# EXCERPTED PASSAGE
────

Aerospace Letter Suggests Augustine Commission’s Decisions Were Predetermined

President Obama tours SpaceX launch pad with CEO Elon Musk, at the Kennedy Space Center in Cape Canaveral, Florida, April 15, 2010. Photo Credit: White House/ Chuck Kennedy

Whenever proponents of ‘ObamaSpace’ tout the viability of the Obama plan for the new direction of human space flight they almost invariably mention the Augustine Report. They hold their heads high and spout catch phrases such as ‘unsustainable trajectory’ and whatever else they have been told is the truth.  What if the Augustine Commission’s findings – were predetermined?

Remember, President Obama had stated that he would back NASA’s Constellation Program and to reduce the gap between the end of the shuttle program and the start of Constellation. Shortly after his election (less than four months)? He called together the second Augustine Commission, told them to provide him with suggestions within the current budget (which led to the ‘unsustainable trajectory’ conclusion). After the report was handed to the President, either he or his ‘Science Czar’ John Holdren decided to repurpose NASA.

────

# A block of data
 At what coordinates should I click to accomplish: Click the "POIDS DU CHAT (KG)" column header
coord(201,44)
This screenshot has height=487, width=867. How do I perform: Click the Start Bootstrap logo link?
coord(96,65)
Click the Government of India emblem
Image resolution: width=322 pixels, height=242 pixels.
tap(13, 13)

────

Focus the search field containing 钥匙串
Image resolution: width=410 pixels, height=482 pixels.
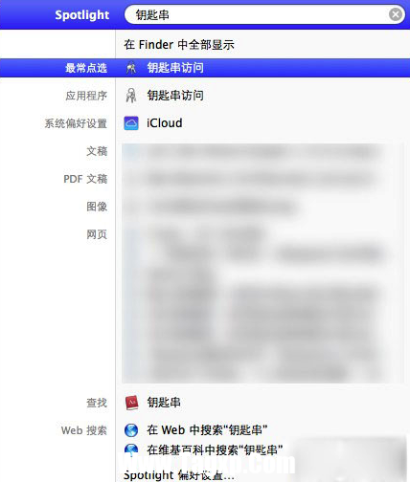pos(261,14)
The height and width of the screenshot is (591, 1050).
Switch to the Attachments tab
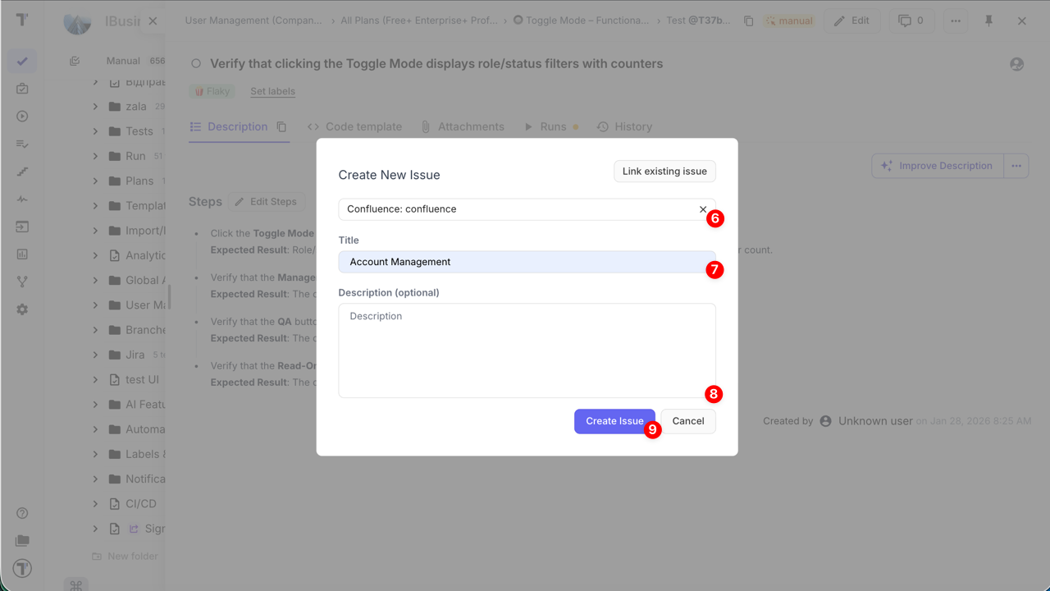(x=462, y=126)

────

# THE TASKS
• 1. Decide whether each statement agrees with the article on the Augustine Commission, answering yes or no and quoting the words of the article that settle it: (a) the photo shows President Obama touring a SpaceX launch pad at the Kennedy Space Center; (b) the commission was told to make its suggestions without regard to budget; (c) the commission Obama called together was the first Augustine Commission.
• 2. From the article on the Augustine Commission, write out the stretch from "Whenever proponents of" through "to repurpose NASA.".
• 3. In the article on the Augustine Commission, who is referred to as the President's 'Science Czar'?
The rows were drawn from a separate source.

# ANSWERS TO EACH TASK
• 1.
(a) Yes: "President Obama tours SpaceX launch pad with CEO Elon Musk, at the Kennedy Space Center in Cape Canaveral, Florida"
(b) No: "told them to provide him with suggestions within the current budget"
(c) No: "He called together the second Augustine Commission"

• 2.
Whenever proponents of ‘ObamaSpace’ tout the viability of the Obama plan for the new direction of human space flight they almost invariably mention the Augustine Report. They hold their heads high and spout catch phrases such as ‘unsustainable trajectory’ and whatever else they have been told is the truth.  What if the Augustine Commission’s findings – were predetermined?

Remember, President Obama had stated that he would back NASA’s Constellation Program and to reduce the gap between the end of the shuttle program and the start of Constellation. Shortly after his election (less than four months)? He called together the second Augustine Commission, told them to provide him with suggestions within the current budget (which led to the ‘unsustainable trajectory’ conclusion). After the report was handed to the President, either he or his ‘Science Czar’ John Holdren decided to repurpose NASA.

• 3. John Holdren